Falling For The Cowboy
Rowdy McDermott has a plan. Stay on the straight and narrow, help the foster boys on Sunrise Ranch and forget about love. The last thing he expects is his pretty new neighbor falling literally into his arms. Lucy Calvewrt is glad the handsome cowboy broke her fall, but isn’t ready for the feelings he’s stirring in her heart. She’s heard rumors about his past, and is steering clear from the kind of man he used to be. With a little help from his boys, can Rowdy show her that people—and hearts—can change?
Cowboys of Sunrise Ranch: These men have hearts as big as Texas.
“No need to thank me,” Rowdy said.
“You’re the one helping me. Saving me from the wrath of Nana is a good thing. If there is one thing she prides above all else, it’s that her boys are gentlemen. And I have to admit I have sometimes been her wayward grandson.”
Lucy smiled. “I’d hate for you to admit you’re helping me remodel my barn because you’re a nice guy.” And he might be. But that didn’t stop her from being wary...not so much of him, but of the way she reacted to him.
“Me a nice guy?” He looked skeptical, and a grin played across his face. “I don’t know about that.”
The man’s personality, like his eyes and his smile, sparkled and drew her in.
Just because she found a man attractive didn’t mean she was going to unlock her heart, trust him and eventually marry the man.
He was her neighbor being neighborly. End of story.
Right.
DEBRA CLOPTON
First published in 2005, Debra Clopton is an award-winning multipublished novelist who has won a Booksellers Best Award, an Inspirational Readers’ Choice Award, a Golden Quill, a Cataromance Reviewers’ Choice Award, RT Book Reviews Book of the Year and Harlequin.com’s Readers’ Choice Award. She was also a 2004 finalist for the prestigious RWA Golden Heart, a triple finalist for the American Christian Fiction Writers Carol Award and most recently a finalist for the 2011 Gayle Wilson Award for Excellence.
Married for twenty-two blessed years to her high school sweetheart, Debra was widowed in 2003. Happily, in 2008, a couple of friends played matchmaker and set her up on a blind date.

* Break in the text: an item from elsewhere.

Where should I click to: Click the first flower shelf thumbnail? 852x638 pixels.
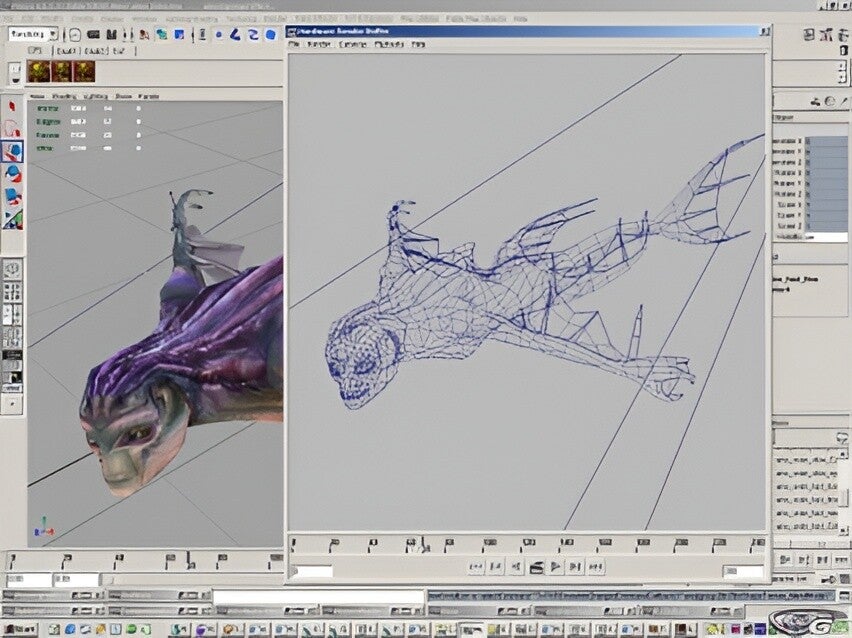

Instantly hitting it off, they were married in 2010. They live in the country with her husband’s two high-school-age sons. Debra has two adult sons, a lovely daughter-in-law and a beautiful granddaughter—life is good! Her greatest awards are her family and spending time with them. You can reach Debra at P.O. Box 1125, Madisonville, TX 77864 or at debraclopton.com.
Her Unexpected Cowboy
Debra Clopton
Put your heart right, Job. Reach out to God.… Then face the world again, firm and courageous. Then all your troubles will fade from your memory, like floods that are past and remembered no more.
—Job 11:13, 15–16
This book is dedicated to all those making a new, fresh start with their lives. May God bless you
and keep you as you make a change in your life.
Contents
Chapter One
Rowdy McDermott closed the door of his truck and scanned the ranch house that had seen better days. Carrying the casserole he’d been sent to deliver, he strode toward the rambling, low-slung residence. He’d always liked this old place and the big weathered barn behind it—liked the rustic appearance of the buildings that seemed cut from the hillside sloping down on one side before sweeping wide in a sunny meadow. There was peace here in this valley, and it radiated from it like the glow of the sun bouncing off the distant stream cutting a path across the meadow.

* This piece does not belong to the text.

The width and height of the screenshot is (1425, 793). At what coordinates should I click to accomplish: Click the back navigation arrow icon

This beautiful three-hundred-acre valley was connected to his family’s ranch. Rowdy had hoped one day to make this place his own, but the owner wouldn’t sell. Not even when he’d moved to a retirement home several years ago and Rowdy had made him a good offer. He’d told Rowdy he had plans for the place after he died.
Four days ago his “plan” had arrived in the form of the owner’s niece, so Rowdy’s grandmother had informed him, at the same time she’d volunteered him to be her delivery boy.
He knocked on the green front door, whose paint was peeling with age. Getting no answer, he strode to the back of the house, taking in the overgrown bushes and landscaping as he went. Years of neglect were visible everywhere.
A black Dodge Ram sat in the drive with an enclosed trailer hitched to the back of it. He’d just stepped onto the back porch when a loud banging sound came from the barn, followed by a crash and a high-pitched scream.
Rowdy set the dish on the steps and raced across the yard. The double doors of the barn were open and he skidded through them. A tiny woman clung to the edge of the loft about fifteen feet from the ground.
“Help,” she cried, as she lost her grip—
Rushing forward, Rowdy swooped low. “Gotcha,” he grunted, catching her just in the nick of time. He managed to stay on his feet as his momentum forced him to plunge forward.